The firm’s principal, Steven Baum, signaled his company was about to go dark late last week in a letter to New York Times columnist Joe Nocera.
“Mr. Nocera – You have destroyed everything and everyone related to Steven J. Baum PC. It took 40 years to build this firm and three weeks to tear down,” Baum wrote to Nocera.
Nocera received a stack of photos from an employee of the Baum law firm which were taken at the company’s 2010 Halloween party.

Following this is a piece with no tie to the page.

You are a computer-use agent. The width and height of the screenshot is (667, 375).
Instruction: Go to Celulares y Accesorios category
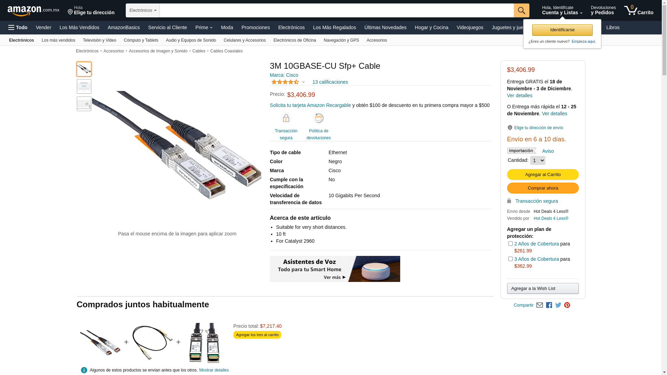pyautogui.click(x=245, y=40)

The images depicted staff dressed as distressed homeowners down on their luck, stationed in front of elaborate scenes that “showed an appalling lack of compassion,” according to the employee.
Baum’s letter to Nocera blamed the columnist’s photo expose for the firm’s fall from grace.
But the New York attorney had bigger publicity problems than a Halloween slide show. In early October, the Baum law firm agreed to pay $2 million to end an investigation by the U.S. Department of Justice into its foreclosure practices.
The inquiry focused on whether the firm and its attorneys filed misleading pleadings, affidavits, and mortgage assignments related to foreclosure actions.
The Buffalo News reports attorneys with the Baum law firm have refused to comply with a state statute that went into effect a year ago, requiring lenders’ and servicers’ legal counsel to sign affidavits attesting to the accuracy of documentation used in foreclosure hearings.
The upstate New York publication recounted a court hearing earlier this month in which lawyers with the Baum firm petitioned the judge to declare as “unconstitutional” the state requirement that documents used in a court proceeding be valid and accurate.
The law firm of Steven J. Baum PC filed a notice with the New York State Department of Labor late last week, alerting state authorities that it will be laying off some 80-plus employees.